このインタラクティブアート『laser drawing』は、カメラが捉えた観客の映像から「ドット絵」というエッセンスを抽出し、レーザープロジェクターから、スクリーンとなるボールのマトリックスに投影する仕組みだ。カメラにはKinectを使用しているが、そのスタンドにさりげなく取り付けられた手のひらサイズのPC・インテル(R) NUCが、この作品の核心となるプログラムを動作させ、観客の映像からドット絵を抽出し、プロジェクションを制御している。
その場でしか体験できないアート
「たまたま床に落ちていたボールを拾い上げて、手近にあったレーザー光を当ててみたらきれいだった」――メディアアーティストでプログラマーの堀宏行さん(Rhizomatiks)に、作品のアイデアが生まれた瞬間だ。
自由な発想のメディアアートの世界に惹かれ、プログラミングを映像や音楽などに活かしてイベントの展示や舞台演出を手がけるようになった堀さんには、その場でしか体験できないものを作りたいという思いがあった。あらかじめ作りこんだものを再生するのではなく、インタラクティブなもの――その場で何かしたら何かが起こるようなものにしたかったのだ。
レーザープロジェクションは、一条のレーザー光をプロジェクターが内蔵している小さなガルバノミラーの回転によって広範囲のスクリーンに走査させ、実現している。極めて高速に移動する照射点がボール中央できれいな光を結ぶようにするためには、プログラム側からの照射点の移動、光のオン/オフや色の制御に、精緻なチューニングを必要とする。
フルカラーの映像マッピングを実現するため、展示会場ではぎりぎりまで調整が続けられた。
システムにとけこむPC
展示やイベントの演出では、ネットワークへのデータ送出、映像・音響などの周辺機器のコントロール、周辺機器を利用するためのアナログ/デジタル信号変換、というように、システムの構成要素として小型のPCを多用する。堀さんにとって、NUCとは思った以上によい出会いになったようだ。
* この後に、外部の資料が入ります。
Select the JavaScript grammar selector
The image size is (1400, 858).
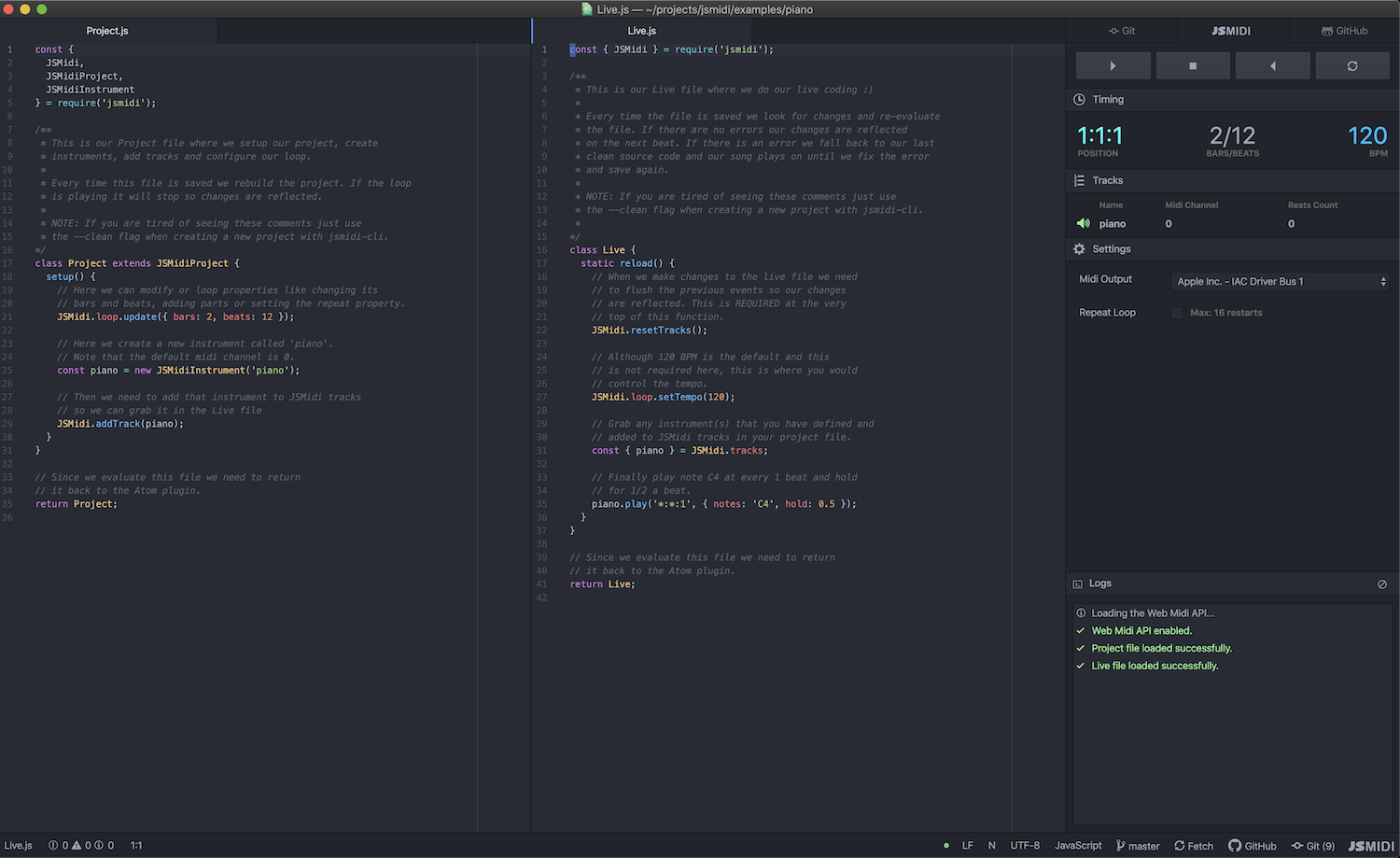coord(1078,846)
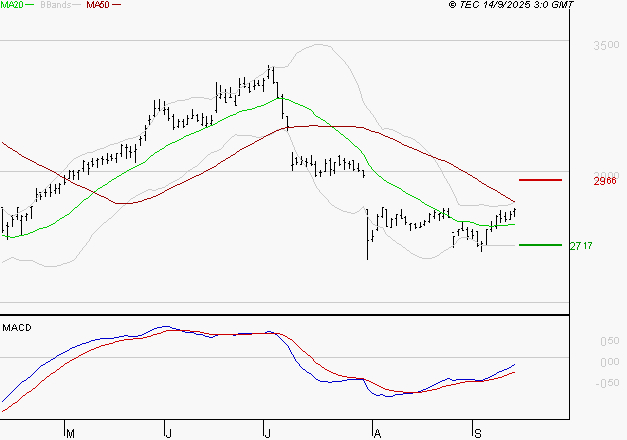Click the gray BBands legend line swatch

tap(75, 5)
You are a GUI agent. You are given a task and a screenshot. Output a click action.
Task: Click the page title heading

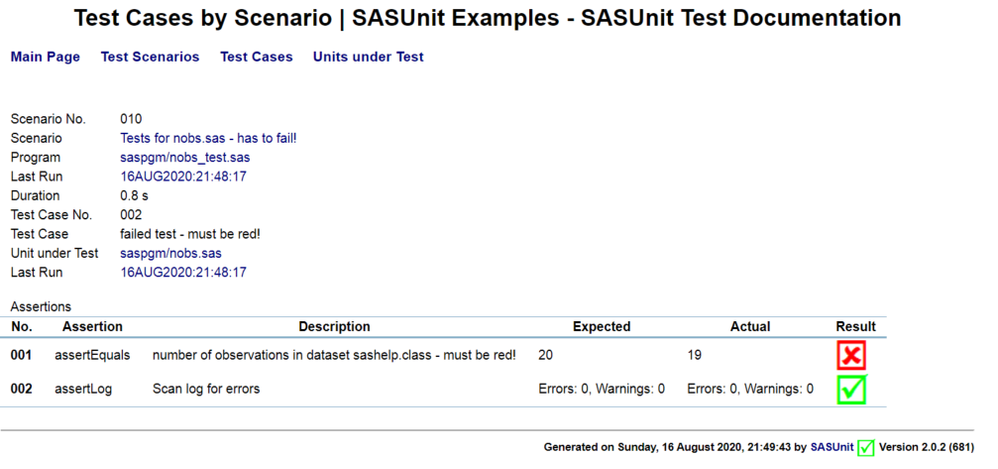point(487,18)
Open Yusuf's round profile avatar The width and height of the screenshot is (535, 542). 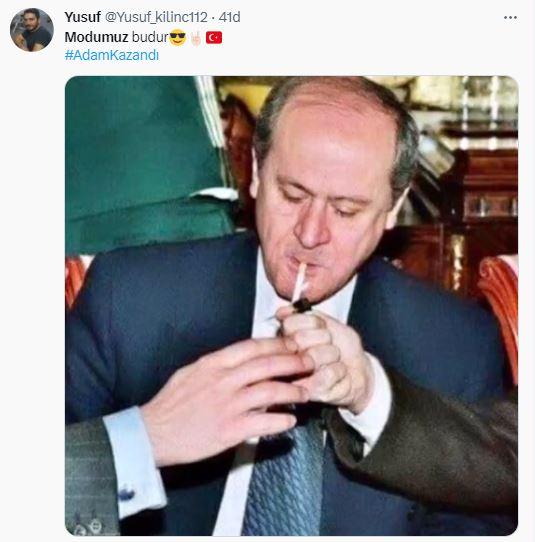tap(32, 30)
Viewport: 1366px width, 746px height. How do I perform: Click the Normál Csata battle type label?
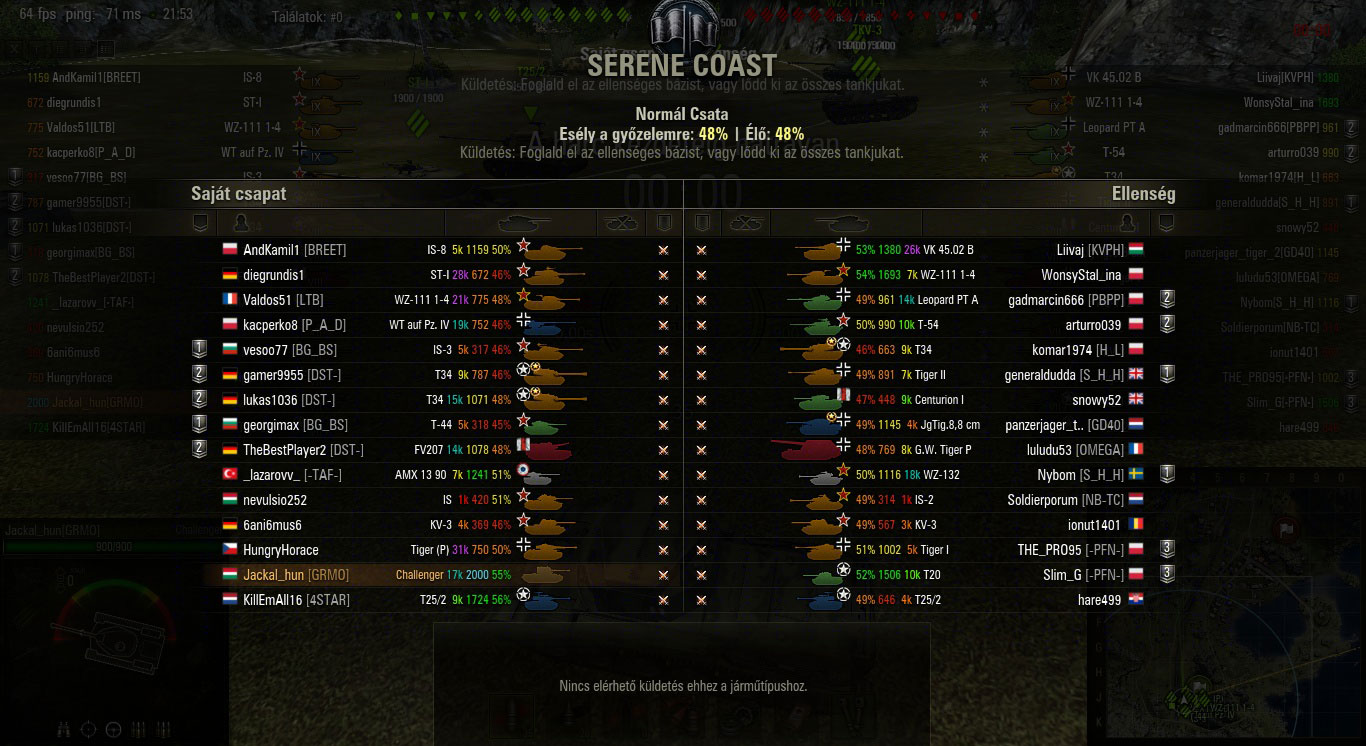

「展示やイベントではスペースに制限があるため、必ず機材置き場の問題が生じます。展示物の制作を日常的に仕事にしている僕らにとって、NUCはコンパクトなのがうれしいですね。それに、存在を強く主張しないデザインになっているのもいい。ケースにロゴを付けなかったのは、相当に思い切った判断だったのではないでしょうか。特に重たいCG処理・画像処理でなければ、性能もたいがいの用途に十分です」
ほとんど例のなかったボールのマトリックスへのプロジェクションマッピングに挑んだ堀さんは、さらに次の構想に意欲を見せる。
「真っ暗にすると、さらにきれいですよ。光点を増やせば表現力は増しますけど、それだけではただの映像装置です。ローファイ感のあるつぶつぶの面白みを活かしたうえで、映像からトランジションした演出効果をひとひねりしていきたいです」
この作品の成長形を目にする日も遠くはないだろう。
[企画・開発 堀宏行 / 什器設計 元木龍也・坂本洋一]
【DATA】堀宏行:メディアアーティスト、プログラマー。Rhizomatiks所属。プログラミングによる映像、音、周辺デバイス制御を活かした、広告、舞台演出、映像の制作を得意とする。
【制作メモ】直径1インチ(25.4mm)の樹脂製ボール616個を、ワイヤーで吊るしてスクリーンを構成。NUCで動作するプログラムが、Kinectの前に立った来場者の映像から「ドット絵」を抽出し、レーザープロジェクターへの制御データを送り、スクリーンにドット絵をプロジェクションマッピングする。今回は別機材だったが、今後はレーザープロジェクターへのアナログ信号への変換にもNUCを使用予定。